• Does your Git repository take ages to clone?

  • Do you think to yourself “We can use our Git repo as a database/binary store/place to store old family photos!”

  • Do you light a candle at the shrine of Linus before every merge in hopes that it will be conflict-free?

gitwow

“Have I got something for you”

Git repos are happiest when they are doing what they were meant to do: being a distributed version control system. Git is bounds ahead in performance, security, and flexibility when compared to most other solutions, and for the most part Git repos will take whatever pushes, merges, and rebases you throw at it.

Git can also be a rabbit hole of arcane commands and hand wave-y magic. You could write a literal textbook on this stuff (highly recommended reading to demystify a lot of the inner-workings of Git). And for every complex system, you can count on finding ways to bring it to its knees (exhibit 1: git-bombs).

There are two roughly defined areas of best practice teams should follow: How to use Git, and Why to use Git.

The ‘How’ is the logistics of how a given team will handle rebases vs. merges, branches vs. forks, etc…

The ‘Why’ is what teams are actually using the Git repo for, e.g. as a codebase (good) or an alternative to Apple’s Time Machine (BAD!).

To learn more about the ‘How’, take a look at any of the myriad of resources from Atlassian, ProGit, etc.. Or just Google a question and you’re bound to find pages upon pages of Stack Overflow queries. I’ll be digging into the ‘Why’ below.

So you might be thinking, “I just figured out how to fsck/merge-octopus/quiltimport, now I have to worry about what I put in my repos?!” Yes, yes you do (and yes those are all real git commands). As part of a larger enterprise, we all have to do our part in being good stewards of a shared resource i.e. Github.


Rules of thumb when using Git and Github

Happy Git repositories are all alike; every unhappy Git repository is unhappy in its own way. —Linus Tolstoy

  • Avoid storing generated files (JARs, executables), large media files, or file archives (tarballs, ZIPs) in Git.

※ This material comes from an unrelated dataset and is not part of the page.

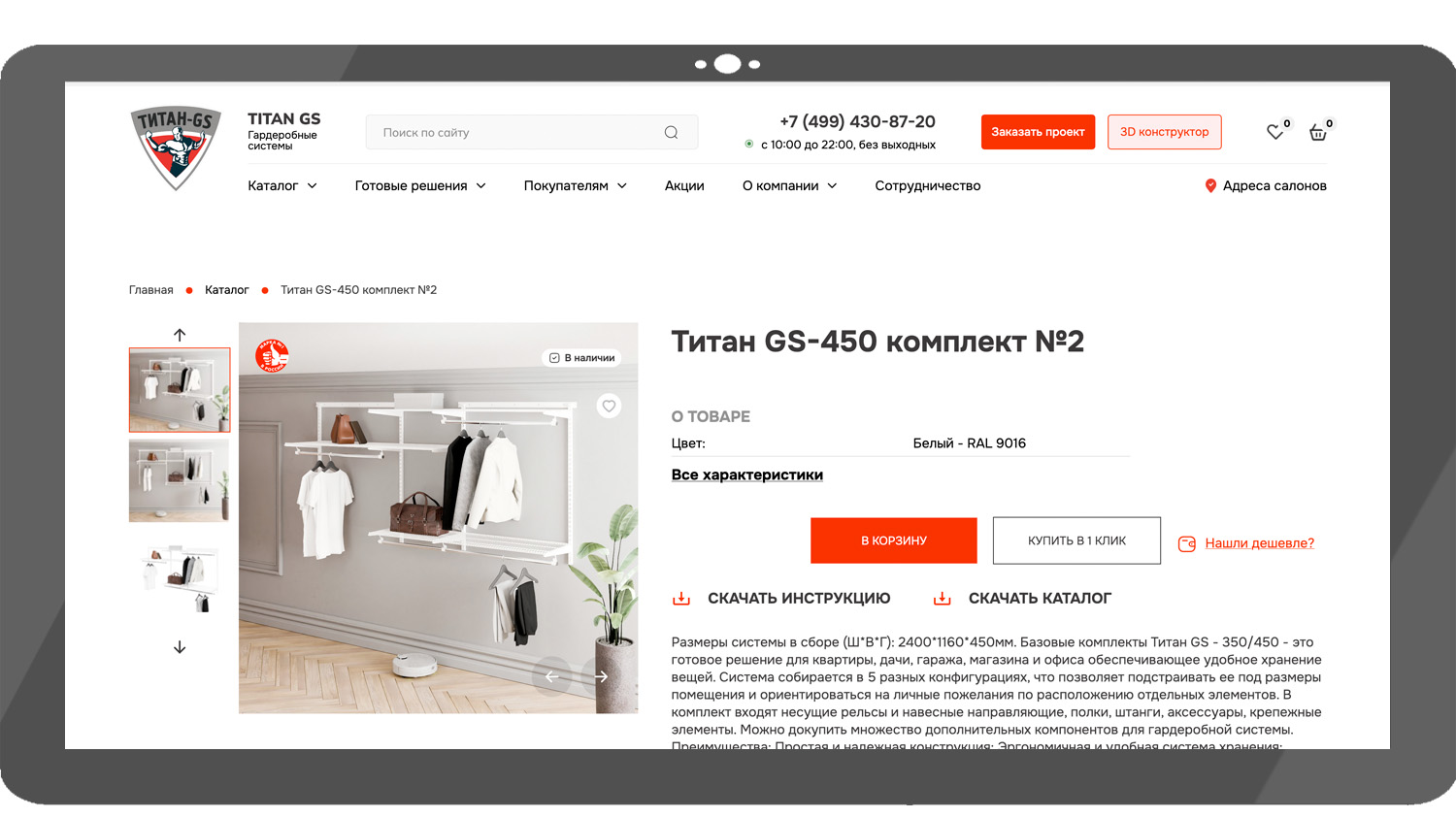Select the second product thumbnail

Use .gitignore to avoid storing those files. Or if you have to store those things use S3/Dropbox or something else meant to store large files.

  • Avoid storing many versions of large text files (large XMLs, logs) in Git. Consider a logging solution or a dedicated database.

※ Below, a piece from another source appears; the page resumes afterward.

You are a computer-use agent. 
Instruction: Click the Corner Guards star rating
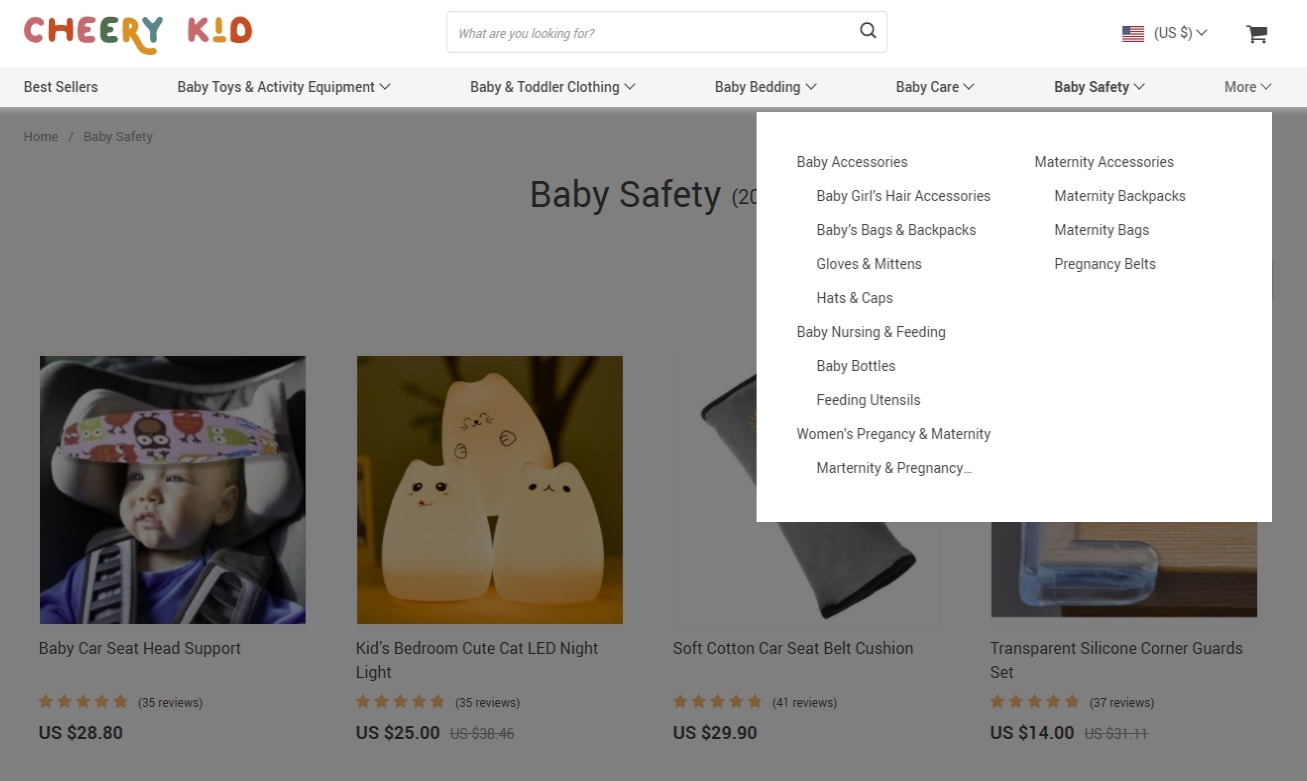[x=1034, y=702]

  • Avoid having too many extraneous branches & tags (esp if your automation creates/utilizes these).

  • Don’t store passwords, tokens, keys, etc.. in Git. Git repos are designed to be distributed!

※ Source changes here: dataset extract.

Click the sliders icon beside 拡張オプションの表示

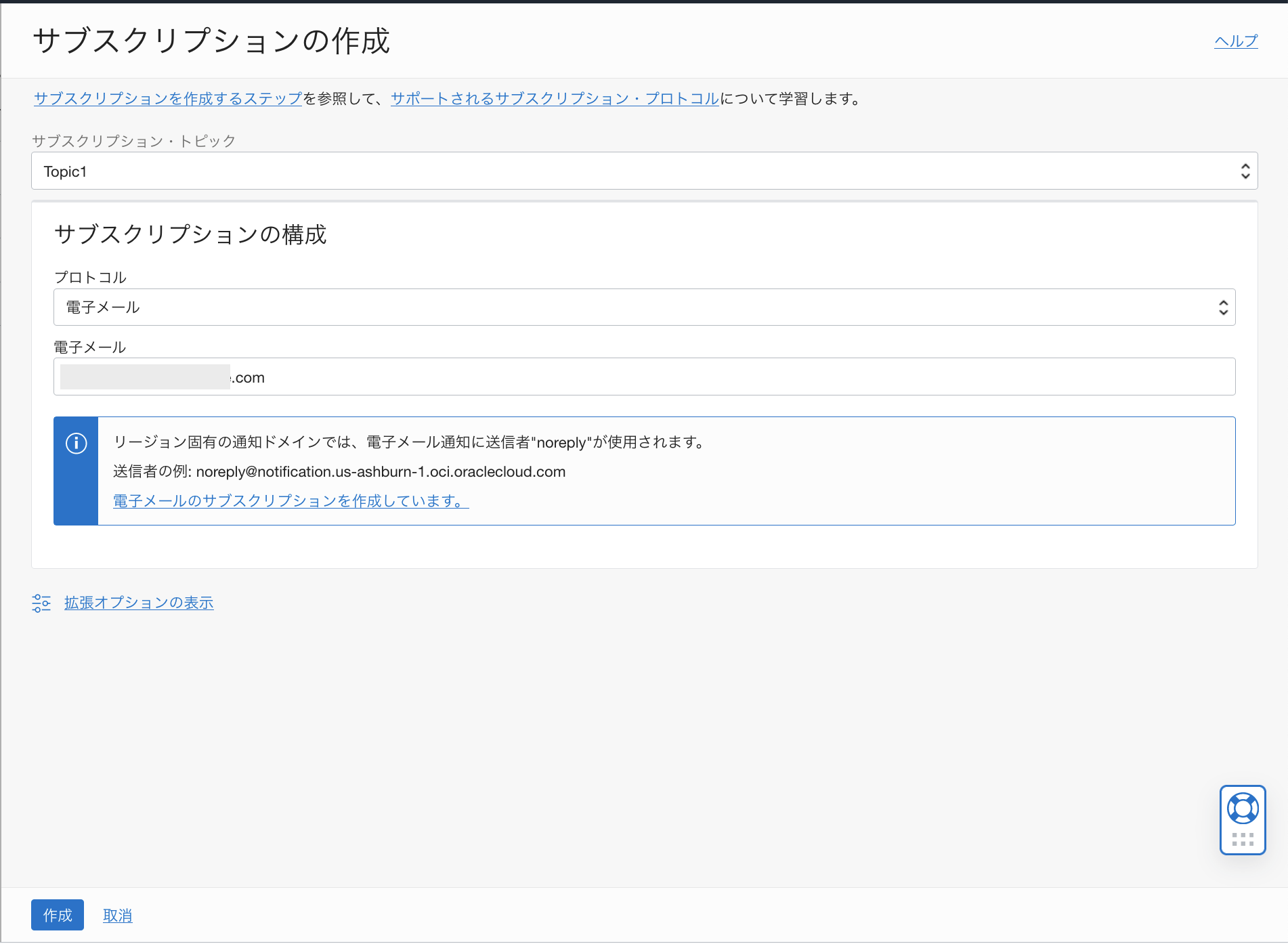tap(41, 603)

So, how would you know if your git repo is feeling a little under the weather? Github released a nifty tool called git-sizer, a Go based executable that will compute metrics about a given Git repo and flag anything that looks unreasonable. Check out their readme for more in-depth descriptions of what to look out for and why certain things can bloat your Git repo.

There are no hard & fast rules about using a repo, and the some of the above ‘rules’ can be bent if necessary. But if you feel like your Git repo is less a distributed version control system and more like a “hey GitHub would be a really accessible and convenient (something that’s not a VCS)”, please tread lightly. We have a whole host of different enterprise tools designed to do specific things well, chances are there is something out there that fits differing use cases.

Cleaning up

So you accidentally added ~/Desktop/Cherished_Memories to your GitHub Repo. Or you unknowingly pushed your AWS keys 20 commits ago and you’re lying awake worrying that someone found them and is spinning up bitcoin miners at your expense. What to do?

If you’re new to Git, simply deleting the offending files might be your first reaction. However, Git being version controlled, your entire history of commits lives on in the .git file. So even if the current HEAD (or current commit your repo is pointing at) is clean, those videos of Timmy’s first steps will linger in the history and bloat your repo every time someone tries to clone it down.

Luckily, accidental commits are a common enough occurrence that there are various tools to help scrub a Git repo.

I would recommend using a tool like BFG Repo-cleaner or if you need a little more fine-grained control, the git native git-filter-branch

BFG makes it simple to strip your repo of giant files or sensitive passwords. A few simple commands can strip out files that exceed a certain size or redact passwords in one pass.

Example

Looking at a sample repo, the size of all files is pretty small:

initsmall

However, looking at the size of the repo including the .git file, the size balloons to 24MB

actuallybig

This is a telltale sign of a big something(s) being committed to the repo in the past and not properly cleaned.

Lets try running the git sizer on the repo:

sizer

Running the sizer outputs any suspicious metrics on a given repo. It will also spit out SHAs and filenames so you can pinpoint where the bad eggs are located. In my sample repo, it looks like a plugin in a dot file was included in a commit, inflating what should be a pretty svelte repo.

After downloading and running the BFG Repo-Cleaner to clean out any files >1MB, here’s the new size:

actually_small

and the git-sizer output is clean:

clean_sizer

This reduces the git clone time from ~45 seconds to less than 2 seconds.

timing

TLDR

  • Use Git as a distributed version control system. Not as a binary bucket or media backup.

  • Use git-sizer if you suspect your repo is bloated or unhealthy

  • If you commit sensitive data, it will linger in the Git history

  • If necessary, consider using BFG Repo-cleaner or git-filter-branch

  • If you’re using Git, take some time to learn about it. It will help you make better Git decisions. And learning how the sausage is made is actually pretty cool.